■ Task instructions
The line containing "Image resolution: width=457", and every line after it to the end of the listing, should be repeated exactly; the pictures should not.

──────── Data provided

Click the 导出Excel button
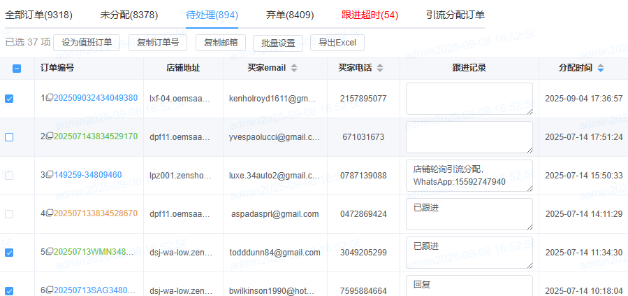 [337, 43]
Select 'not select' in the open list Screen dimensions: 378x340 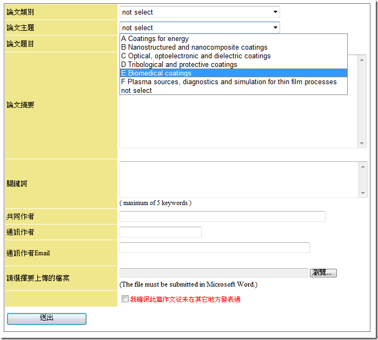(136, 91)
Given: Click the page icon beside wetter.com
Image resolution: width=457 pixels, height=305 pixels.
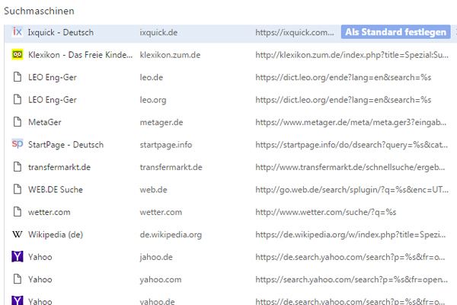Looking at the screenshot, I should click(x=18, y=212).
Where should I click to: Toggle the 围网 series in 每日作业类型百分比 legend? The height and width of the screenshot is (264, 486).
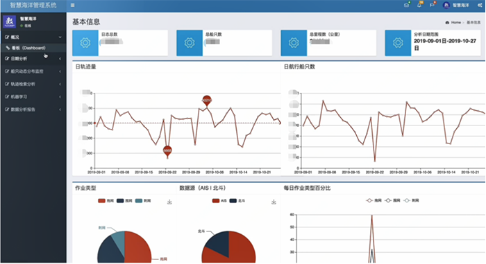point(392,200)
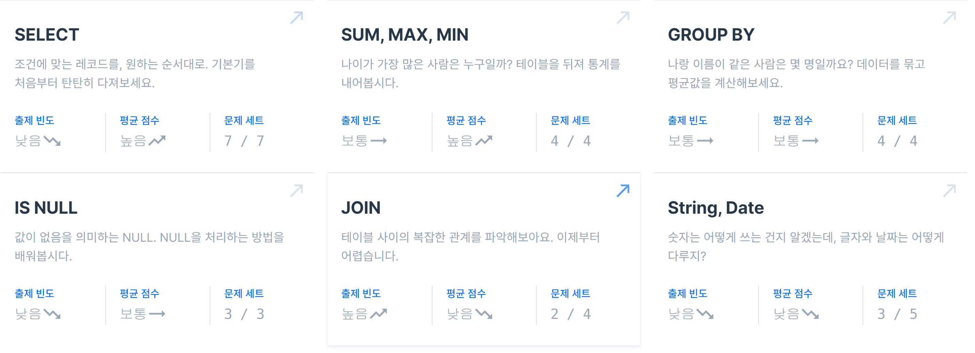Click the IS NULL description text

pos(150,246)
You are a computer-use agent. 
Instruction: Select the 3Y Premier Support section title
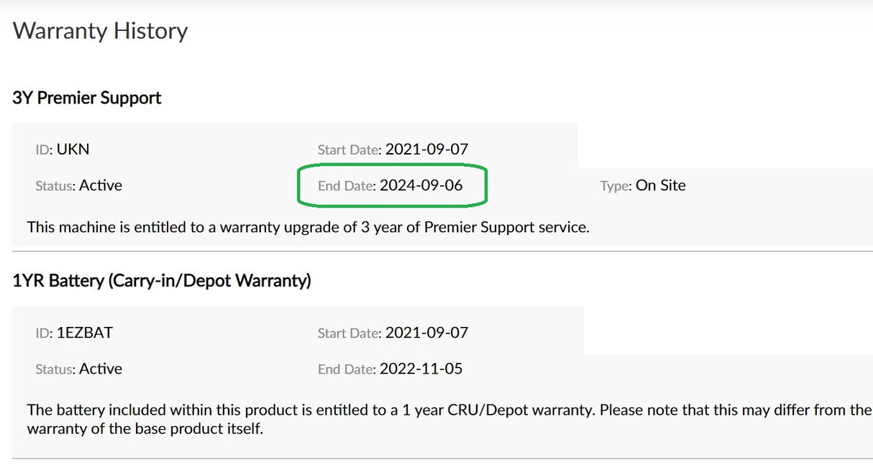(x=87, y=98)
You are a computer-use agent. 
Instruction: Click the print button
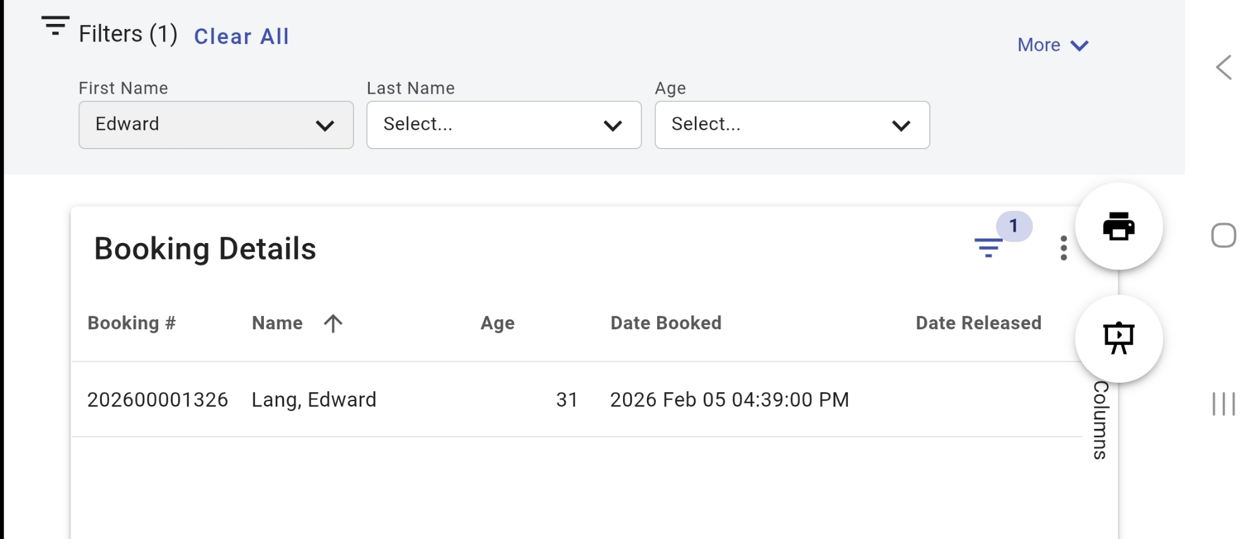(x=1118, y=227)
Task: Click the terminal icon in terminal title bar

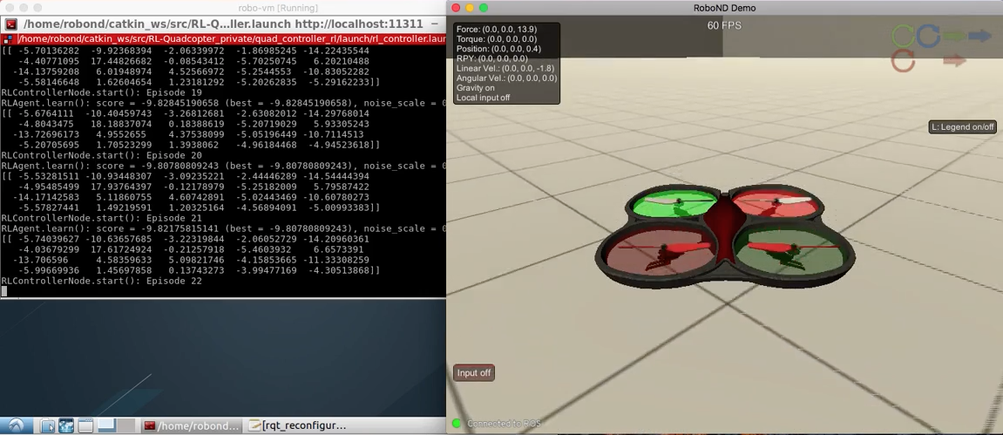Action: 12,24
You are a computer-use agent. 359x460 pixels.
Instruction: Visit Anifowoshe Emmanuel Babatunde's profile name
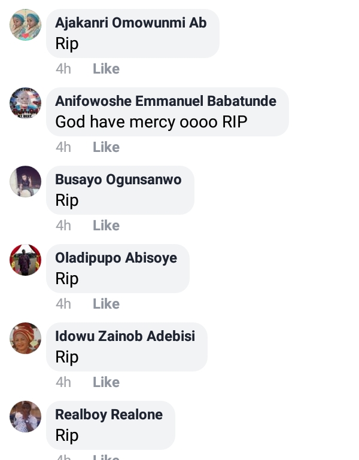(166, 101)
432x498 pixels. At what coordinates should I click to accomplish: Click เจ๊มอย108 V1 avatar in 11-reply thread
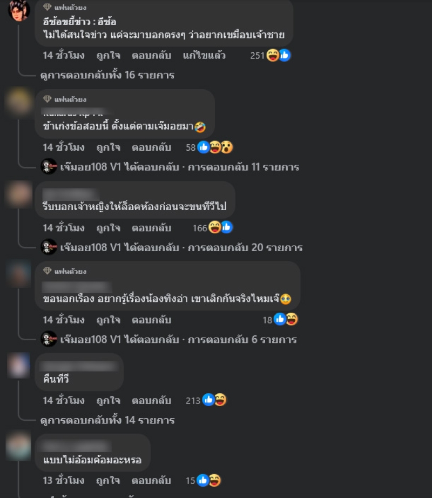pos(49,166)
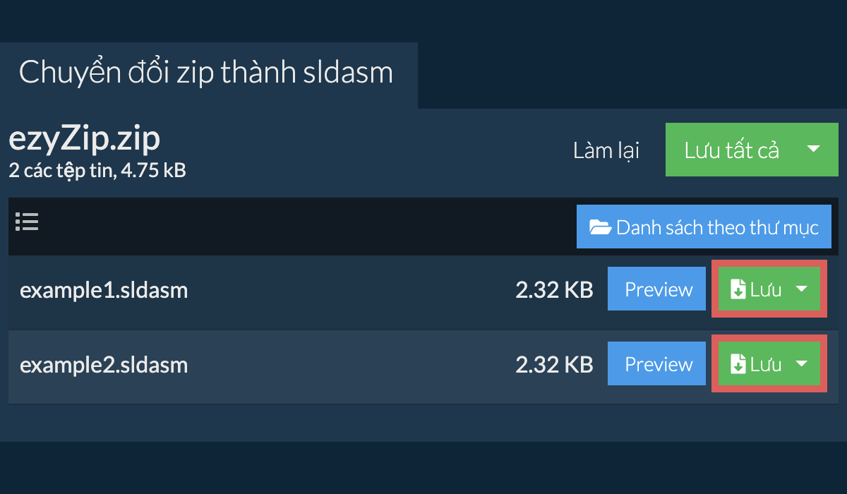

────────────────

■ Task solution
Image resolution: width=457 pixels, height=305 pixels.
Looking at the screenshot, I should click(x=18, y=212).
Where should I click to: Toggle the 围网 series in 每日作业类型百分比 legend? The height and width of the screenshot is (264, 486).
point(392,200)
Click the IS NULL description text

pos(150,246)
You are a computer-use agent. 
Instruction: Select the 3Y Premier Support section title
(x=87, y=98)
You are a computer-use agent. 
Instruction: Click the print button
(x=1118, y=227)
Task: Click the terminal icon in terminal title bar

Action: 12,24
You are a computer-use agent. 359x460 pixels.
Instruction: Visit Anifowoshe Emmanuel Babatunde's profile name
(166, 101)
432x498 pixels. At what coordinates should I click to accomplish: Click เจ๊มอย108 V1 avatar in 11-reply thread
pos(49,166)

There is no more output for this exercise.